*Exercise objective*
Reproduce word for word everything from the line containing "At what coordinates" down to the end of the records. Leave the pictures out of your answer.

*Records for this task*
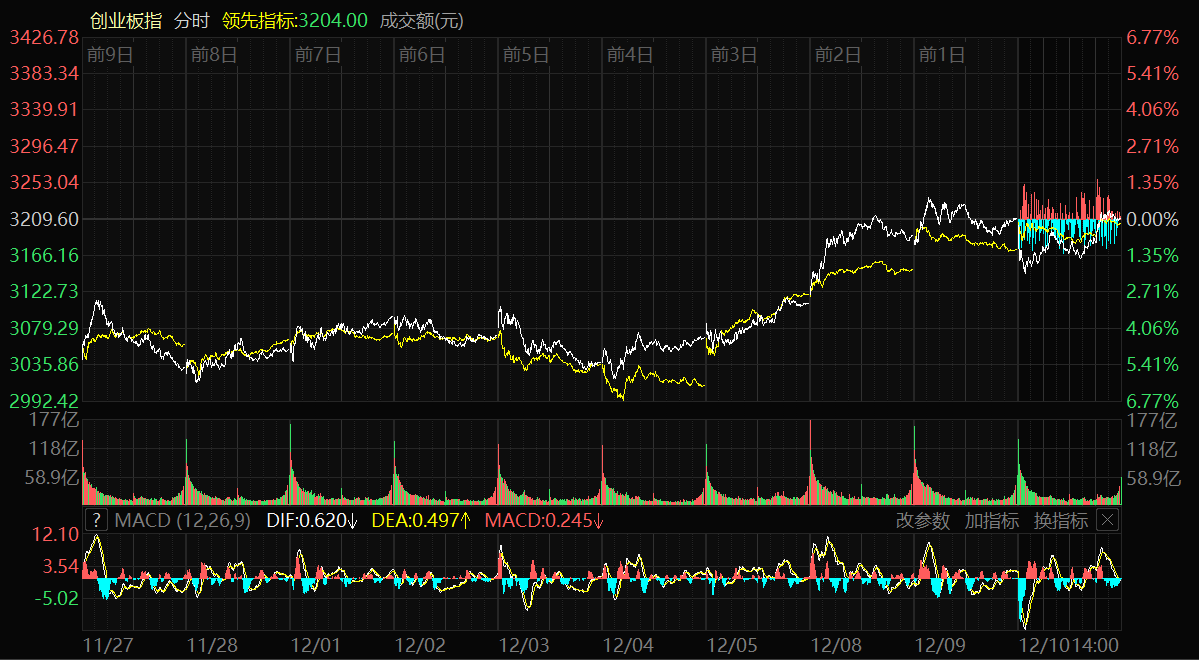Click the DIF:0.620 value readout
The width and height of the screenshot is (1199, 660).
point(312,520)
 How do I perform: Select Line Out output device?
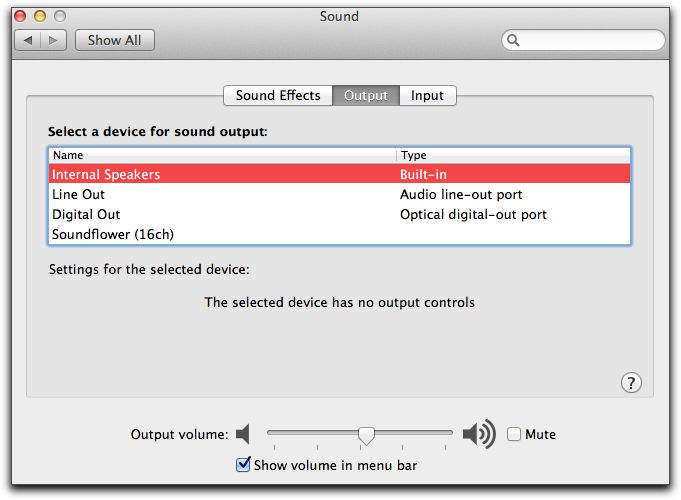[x=339, y=195]
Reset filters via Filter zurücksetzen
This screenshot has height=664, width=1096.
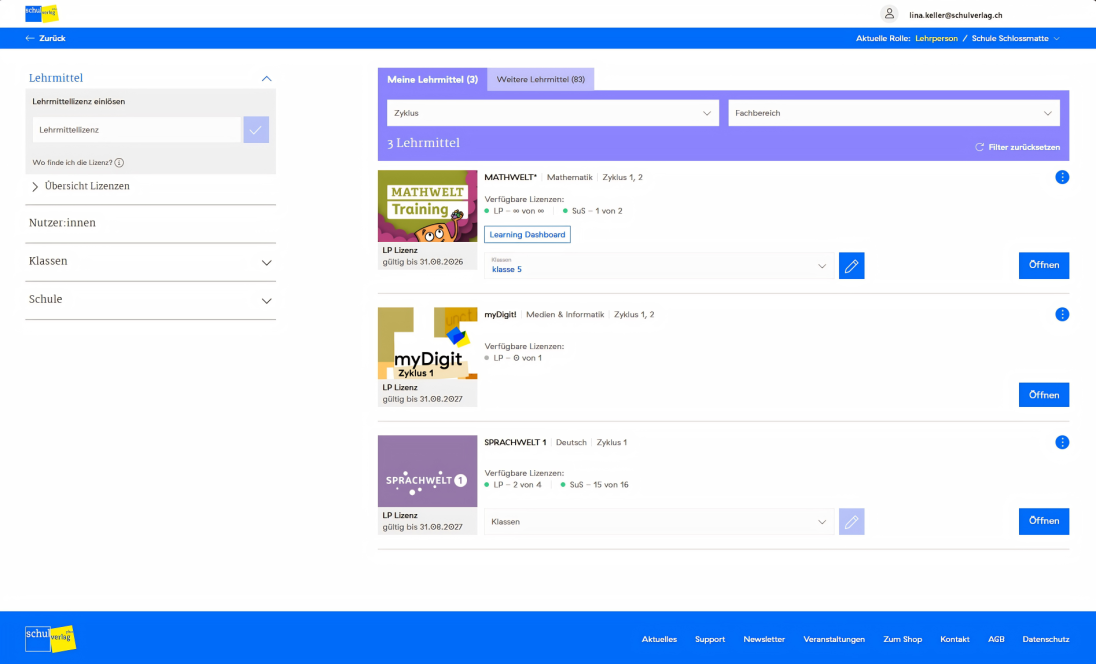(x=1017, y=147)
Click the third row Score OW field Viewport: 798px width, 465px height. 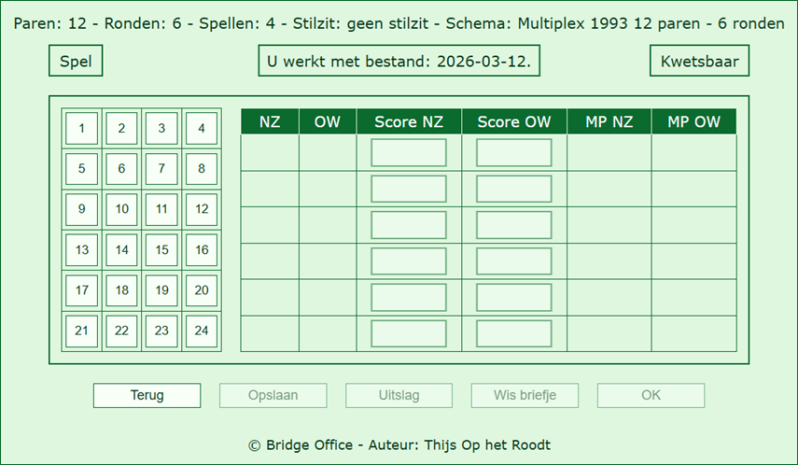pyautogui.click(x=514, y=225)
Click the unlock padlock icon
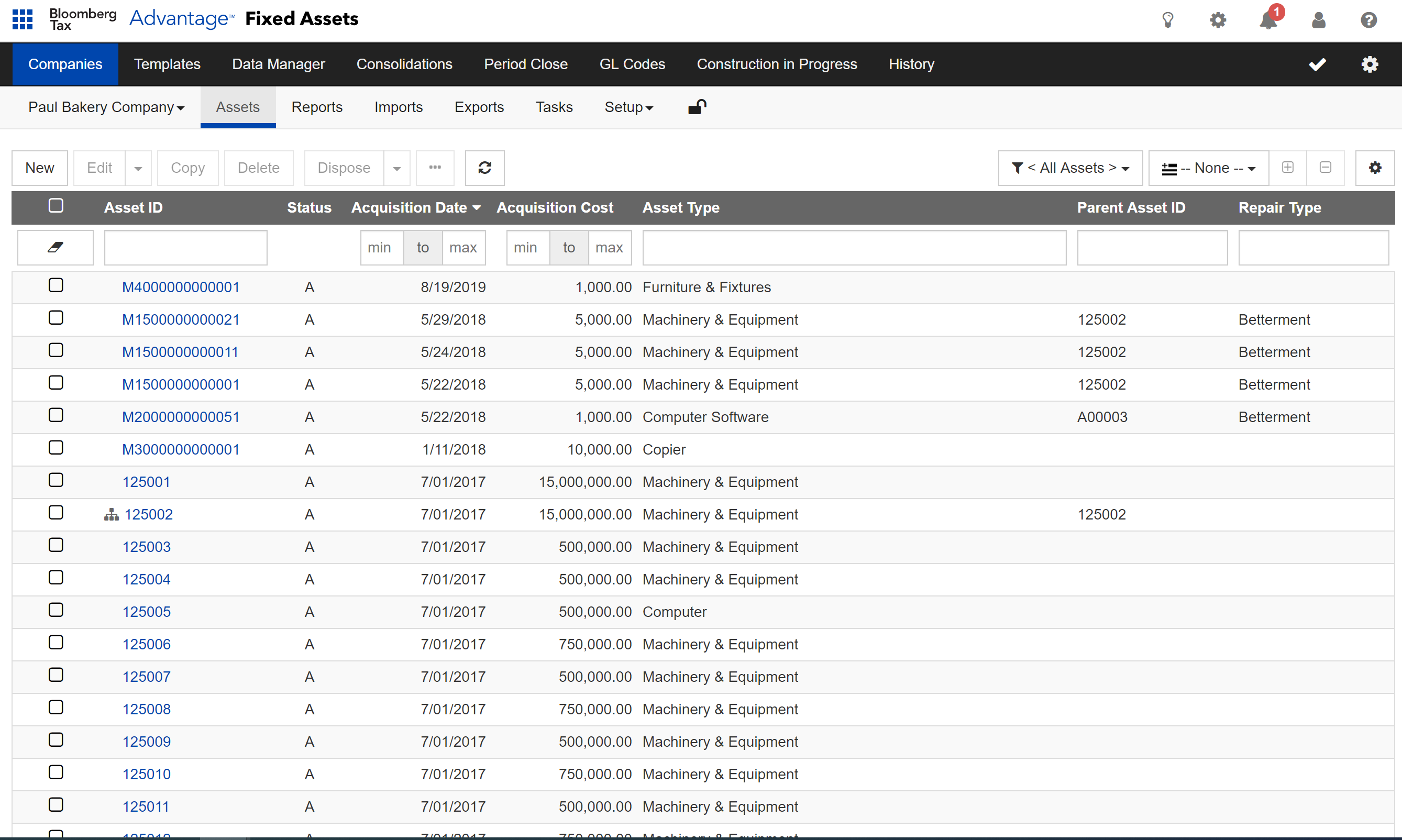 (697, 107)
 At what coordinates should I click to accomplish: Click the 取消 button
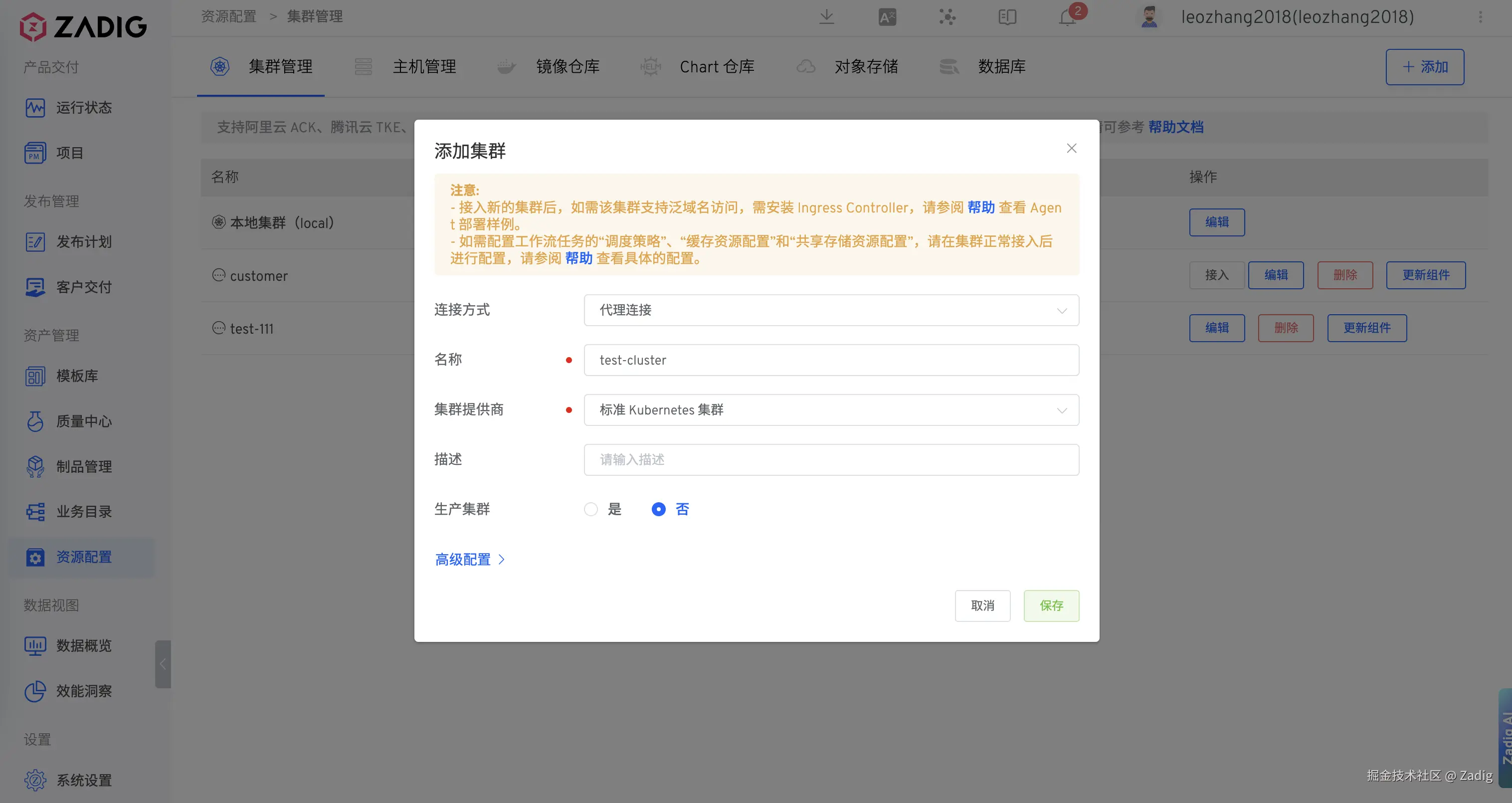tap(982, 605)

*Problem solution*
 At what coordinates should I click to accomplish: Click the 取消 button
tap(982, 605)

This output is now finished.